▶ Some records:
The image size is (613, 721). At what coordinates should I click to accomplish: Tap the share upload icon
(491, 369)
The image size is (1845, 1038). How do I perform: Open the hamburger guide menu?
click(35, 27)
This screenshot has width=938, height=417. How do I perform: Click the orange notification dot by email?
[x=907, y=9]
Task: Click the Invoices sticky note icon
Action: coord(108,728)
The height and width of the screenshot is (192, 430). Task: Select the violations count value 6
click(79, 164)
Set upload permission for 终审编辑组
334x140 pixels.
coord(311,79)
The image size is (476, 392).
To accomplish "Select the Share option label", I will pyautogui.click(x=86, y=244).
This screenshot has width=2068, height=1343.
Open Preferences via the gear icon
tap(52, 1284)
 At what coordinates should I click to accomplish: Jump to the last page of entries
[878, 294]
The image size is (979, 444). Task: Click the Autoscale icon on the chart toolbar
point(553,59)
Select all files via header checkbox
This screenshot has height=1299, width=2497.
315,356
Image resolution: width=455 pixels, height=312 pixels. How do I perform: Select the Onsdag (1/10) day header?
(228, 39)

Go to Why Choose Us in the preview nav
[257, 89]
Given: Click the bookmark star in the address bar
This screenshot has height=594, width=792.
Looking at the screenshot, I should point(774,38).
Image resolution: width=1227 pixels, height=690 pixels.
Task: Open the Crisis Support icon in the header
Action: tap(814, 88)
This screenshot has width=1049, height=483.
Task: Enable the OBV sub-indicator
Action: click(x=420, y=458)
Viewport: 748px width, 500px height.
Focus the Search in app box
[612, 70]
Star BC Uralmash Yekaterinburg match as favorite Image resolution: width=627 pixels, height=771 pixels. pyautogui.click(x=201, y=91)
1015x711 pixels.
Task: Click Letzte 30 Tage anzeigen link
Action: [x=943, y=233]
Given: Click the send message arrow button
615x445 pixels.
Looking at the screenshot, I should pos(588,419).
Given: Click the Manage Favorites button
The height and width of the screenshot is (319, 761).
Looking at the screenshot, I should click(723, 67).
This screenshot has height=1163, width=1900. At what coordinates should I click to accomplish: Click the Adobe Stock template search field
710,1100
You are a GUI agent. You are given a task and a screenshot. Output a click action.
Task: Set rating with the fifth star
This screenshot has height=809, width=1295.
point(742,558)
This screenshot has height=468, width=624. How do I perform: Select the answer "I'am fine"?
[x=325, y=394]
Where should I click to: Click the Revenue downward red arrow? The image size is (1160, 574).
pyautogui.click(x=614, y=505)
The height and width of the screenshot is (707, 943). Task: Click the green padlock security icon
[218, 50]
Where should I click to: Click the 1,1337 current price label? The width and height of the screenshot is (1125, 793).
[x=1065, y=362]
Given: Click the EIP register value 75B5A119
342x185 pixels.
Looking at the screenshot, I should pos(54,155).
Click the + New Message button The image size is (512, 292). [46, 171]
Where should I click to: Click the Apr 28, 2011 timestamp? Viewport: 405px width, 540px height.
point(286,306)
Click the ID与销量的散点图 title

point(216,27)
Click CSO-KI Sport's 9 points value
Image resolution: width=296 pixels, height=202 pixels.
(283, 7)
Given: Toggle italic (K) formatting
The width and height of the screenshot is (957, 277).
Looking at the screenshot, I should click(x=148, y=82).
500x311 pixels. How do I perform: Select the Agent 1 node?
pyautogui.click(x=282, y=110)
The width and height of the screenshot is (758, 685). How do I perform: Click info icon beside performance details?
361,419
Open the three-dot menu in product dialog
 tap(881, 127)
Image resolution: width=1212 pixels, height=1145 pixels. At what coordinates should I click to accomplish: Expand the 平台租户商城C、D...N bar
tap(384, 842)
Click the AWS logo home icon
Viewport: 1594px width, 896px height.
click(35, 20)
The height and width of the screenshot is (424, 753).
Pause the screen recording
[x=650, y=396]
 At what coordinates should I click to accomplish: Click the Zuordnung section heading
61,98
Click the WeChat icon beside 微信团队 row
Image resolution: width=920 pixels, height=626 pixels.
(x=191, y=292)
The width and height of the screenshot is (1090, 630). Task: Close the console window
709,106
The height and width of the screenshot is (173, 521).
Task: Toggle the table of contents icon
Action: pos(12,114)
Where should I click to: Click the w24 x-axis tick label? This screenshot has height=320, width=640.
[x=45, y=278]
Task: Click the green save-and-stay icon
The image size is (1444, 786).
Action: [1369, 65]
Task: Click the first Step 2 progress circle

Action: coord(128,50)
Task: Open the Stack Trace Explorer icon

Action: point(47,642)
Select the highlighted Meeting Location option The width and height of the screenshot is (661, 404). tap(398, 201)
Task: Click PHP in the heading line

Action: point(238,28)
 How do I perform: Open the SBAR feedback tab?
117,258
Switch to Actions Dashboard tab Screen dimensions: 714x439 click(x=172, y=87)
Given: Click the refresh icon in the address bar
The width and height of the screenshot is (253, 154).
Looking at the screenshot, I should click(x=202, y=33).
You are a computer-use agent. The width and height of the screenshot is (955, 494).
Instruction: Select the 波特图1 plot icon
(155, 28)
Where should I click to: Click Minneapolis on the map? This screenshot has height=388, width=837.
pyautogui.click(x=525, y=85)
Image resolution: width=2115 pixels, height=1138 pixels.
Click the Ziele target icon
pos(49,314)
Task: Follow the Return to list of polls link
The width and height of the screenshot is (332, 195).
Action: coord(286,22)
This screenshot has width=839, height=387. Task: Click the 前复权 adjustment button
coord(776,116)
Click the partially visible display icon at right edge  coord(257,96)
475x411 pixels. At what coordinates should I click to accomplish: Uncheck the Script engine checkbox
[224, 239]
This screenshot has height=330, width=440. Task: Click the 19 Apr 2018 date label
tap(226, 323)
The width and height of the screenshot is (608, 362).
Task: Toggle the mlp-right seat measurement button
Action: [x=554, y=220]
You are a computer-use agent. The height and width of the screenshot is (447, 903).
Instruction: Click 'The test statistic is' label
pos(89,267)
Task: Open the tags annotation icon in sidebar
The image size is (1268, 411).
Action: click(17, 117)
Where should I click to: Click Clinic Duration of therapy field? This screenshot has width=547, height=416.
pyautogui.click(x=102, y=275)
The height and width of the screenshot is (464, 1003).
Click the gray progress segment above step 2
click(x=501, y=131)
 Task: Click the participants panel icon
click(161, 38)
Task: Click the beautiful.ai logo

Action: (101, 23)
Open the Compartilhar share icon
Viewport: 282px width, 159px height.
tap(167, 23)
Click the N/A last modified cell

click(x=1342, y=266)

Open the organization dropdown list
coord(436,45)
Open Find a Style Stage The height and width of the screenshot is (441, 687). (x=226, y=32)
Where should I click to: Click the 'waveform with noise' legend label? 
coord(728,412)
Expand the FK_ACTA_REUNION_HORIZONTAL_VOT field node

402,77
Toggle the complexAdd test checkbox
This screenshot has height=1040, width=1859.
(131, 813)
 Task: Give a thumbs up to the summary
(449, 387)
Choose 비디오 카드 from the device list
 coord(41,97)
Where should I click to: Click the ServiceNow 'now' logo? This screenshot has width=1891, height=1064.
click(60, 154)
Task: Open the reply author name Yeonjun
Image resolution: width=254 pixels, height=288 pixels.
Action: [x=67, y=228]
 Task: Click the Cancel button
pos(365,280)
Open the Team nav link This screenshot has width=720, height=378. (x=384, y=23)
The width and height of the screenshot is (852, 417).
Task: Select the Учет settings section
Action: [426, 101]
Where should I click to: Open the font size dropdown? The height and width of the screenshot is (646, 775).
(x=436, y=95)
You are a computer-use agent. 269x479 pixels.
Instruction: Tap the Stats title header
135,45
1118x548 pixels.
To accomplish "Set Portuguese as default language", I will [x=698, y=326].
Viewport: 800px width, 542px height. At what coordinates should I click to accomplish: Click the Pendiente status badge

▶ Your goal: Write out the listing above again, switching each "How do I perform" to "How can I carry out" and leaving everything else as it is.

▶ Result for this task:
The image size is (613, 721). At what coordinates should I click to accomplish: Tap the share upload icon
(491, 369)
The image size is (1845, 1038). How can I carry out: Open the hamburger guide menu?
click(35, 27)
This screenshot has width=938, height=417. How can I carry out: Click the orange notification dot by email?
[x=907, y=9]
Task: Click the Invoices sticky note icon
Action: coord(108,728)
The height and width of the screenshot is (192, 430). Task: Select the violations count value 6
click(79, 164)
Set upload permission for 终审编辑组
334x140 pixels.
coord(311,79)
The image size is (476, 392).
To accomplish "Select the Share option label", I will pyautogui.click(x=86, y=244).
This screenshot has width=2068, height=1343.
Open Preferences via the gear icon
tap(52, 1284)
 At what coordinates should I click to accomplish: Jump to the last page of entries
[878, 294]
The image size is (979, 444). Task: Click the Autoscale icon on the chart toolbar
point(553,59)
Select all files via header checkbox
This screenshot has height=1299, width=2497.
315,356
Image resolution: width=455 pixels, height=312 pixels. How can I carry out: Select the Onsdag (1/10) day header?
(228, 39)

Go to Why Choose Us in the preview nav
[257, 89]
Given: Click the bookmark star in the address bar
This screenshot has height=594, width=792.
Looking at the screenshot, I should point(774,38).
Image resolution: width=1227 pixels, height=690 pixels.
Task: Open the Crisis Support icon in the header
Action: tap(814, 88)
This screenshot has width=1049, height=483.
Task: Enable the OBV sub-indicator
Action: click(x=420, y=458)
Viewport: 748px width, 500px height.
Focus the Search in app box
[612, 70]
Star BC Uralmash Yekaterinburg match as favorite Image resolution: width=627 pixels, height=771 pixels. pyautogui.click(x=201, y=91)
1015x711 pixels.
Task: Click Letzte 30 Tage anzeigen link
Action: [x=943, y=233]
Given: Click the send message arrow button
615x445 pixels.
Looking at the screenshot, I should pos(588,419).
Given: Click the Manage Favorites button
The height and width of the screenshot is (319, 761).
Looking at the screenshot, I should click(723, 67).
This screenshot has height=1163, width=1900. At what coordinates should I click to accomplish: Click the Adobe Stock template search field
710,1100
You are a GUI agent. You are given a task and a screenshot. Output a click action.
Task: Set rating with the fifth star
This screenshot has height=809, width=1295.
point(742,558)
This screenshot has height=468, width=624. How can I carry out: Select the answer "I'am fine"?
[x=325, y=394]
Where should I click to: Click the Revenue downward red arrow? The image size is (1160, 574).
pyautogui.click(x=614, y=505)
The height and width of the screenshot is (707, 943). Task: Click the green padlock security icon
[218, 50]
Where should I click to: Click the 1,1337 current price label? The width and height of the screenshot is (1125, 793).
[x=1065, y=362]
Given: Click the EIP register value 75B5A119
342x185 pixels.
Looking at the screenshot, I should pos(54,155).
Click the + New Message button The image size is (512, 292). [46, 171]
Where should I click to: Click the Apr 28, 2011 timestamp? Viewport: 405px width, 540px height.
point(286,306)
Click the ID与销量的散点图 title

point(216,27)
Click CSO-KI Sport's 9 points value
Image resolution: width=296 pixels, height=202 pixels.
(283, 7)
Given: Toggle italic (K) formatting
The width and height of the screenshot is (957, 277).
Looking at the screenshot, I should click(x=148, y=82).
500x311 pixels. How can I carry out: Select the Agent 1 node?
pyautogui.click(x=282, y=110)
The width and height of the screenshot is (758, 685). How can I carry out: Click info icon beside performance details?
361,419
Open the three-dot menu in product dialog
 tap(881, 127)
Image resolution: width=1212 pixels, height=1145 pixels. At what coordinates should I click to accomplish: Expand the 平台租户商城C、D...N bar
tap(384, 842)
Click the AWS logo home icon
Viewport: 1594px width, 896px height.
click(35, 20)
The height and width of the screenshot is (424, 753).
Pause the screen recording
[x=650, y=396]
 At what coordinates should I click to accomplish: Click the Zuordnung section heading
61,98
Click the WeChat icon beside 微信团队 row
Image resolution: width=920 pixels, height=626 pixels.
(x=191, y=292)
The width and height of the screenshot is (1090, 630). Task: Close the console window
709,106
The height and width of the screenshot is (173, 521).
Task: Toggle the table of contents icon
Action: pos(12,114)
Where should I click to: Click the w24 x-axis tick label? This screenshot has height=320, width=640.
[x=45, y=278]
Task: Click the green save-and-stay icon
The image size is (1444, 786).
Action: [1369, 65]
Task: Click the first Step 2 progress circle

Action: coord(128,50)
Task: Open the Stack Trace Explorer icon

Action: point(47,642)
Select the highlighted Meeting Location option The width and height of the screenshot is (661, 404). tap(398, 201)
Task: Click PHP in the heading line

Action: point(238,28)
 How can I carry out: Open the SBAR feedback tab?
117,258
Switch to Actions Dashboard tab Screen dimensions: 714x439 click(x=172, y=87)
Given: Click the refresh icon in the address bar
The width and height of the screenshot is (253, 154).
Looking at the screenshot, I should click(x=202, y=33).
You are a computer-use agent. The width and height of the screenshot is (955, 494).
Instruction: Select the 波特图1 plot icon
(155, 28)
Where should I click to: Click Minneapolis on the map? This screenshot has height=388, width=837.
pyautogui.click(x=525, y=85)
Image resolution: width=2115 pixels, height=1138 pixels.
Click the Ziele target icon
pos(49,314)
Task: Follow the Return to list of polls link
The width and height of the screenshot is (332, 195).
Action: coord(286,22)
This screenshot has width=839, height=387. Task: Click the 前复权 adjustment button
coord(776,116)
Click the partially visible display icon at right edge  coord(257,96)
475x411 pixels. At what coordinates should I click to accomplish: Uncheck the Script engine checkbox
[224, 239]
This screenshot has height=330, width=440. Task: Click the 19 Apr 2018 date label
tap(226, 323)
The width and height of the screenshot is (608, 362).
Task: Toggle the mlp-right seat measurement button
Action: [x=554, y=220]
You are a computer-use agent. The height and width of the screenshot is (447, 903).
Instruction: Click 'The test statistic is' label
pos(89,267)
Task: Open the tags annotation icon in sidebar
The image size is (1268, 411).
Action: click(17, 117)
Where should I click to: Click Clinic Duration of therapy field? This screenshot has width=547, height=416.
pyautogui.click(x=102, y=275)
The height and width of the screenshot is (464, 1003).
Click the gray progress segment above step 2
click(x=501, y=131)
 Task: Click the participants panel icon
click(161, 38)
Task: Click the beautiful.ai logo

Action: (101, 23)
Open the Compartilhar share icon
Viewport: 282px width, 159px height.
tap(167, 23)
Click the N/A last modified cell

click(x=1342, y=266)

Open the organization dropdown list
coord(436,45)
Open Find a Style Stage The height and width of the screenshot is (441, 687). (x=226, y=32)
Where should I click to: Click the 'waveform with noise' legend label? 
coord(728,412)
Expand the FK_ACTA_REUNION_HORIZONTAL_VOT field node

402,77
Toggle the complexAdd test checkbox
This screenshot has height=1040, width=1859.
(131, 813)
 Task: Give a thumbs up to the summary
(449, 387)
Choose 비디오 카드 from the device list
 coord(41,97)
Where should I click to: Click the ServiceNow 'now' logo? This screenshot has width=1891, height=1064.
click(60, 154)
Task: Open the reply author name Yeonjun
Image resolution: width=254 pixels, height=288 pixels.
Action: [x=67, y=228]
 Task: Click the Cancel button
pos(365,280)
Open the Team nav link This screenshot has width=720, height=378. (x=384, y=23)
The width and height of the screenshot is (852, 417).
Task: Select the Учет settings section
Action: [426, 101]
Where should I click to: Open the font size dropdown? The height and width of the screenshot is (646, 775).
(x=436, y=95)
You are a computer-use agent. 269x479 pixels.
Instruction: Tap the Stats title header
135,45
1118x548 pixels.
To accomplish "Set Portuguese as default language", I will [x=698, y=326].
Viewport: 800px width, 542px height. At what coordinates should I click to accomplish: Click the Pendiente status badge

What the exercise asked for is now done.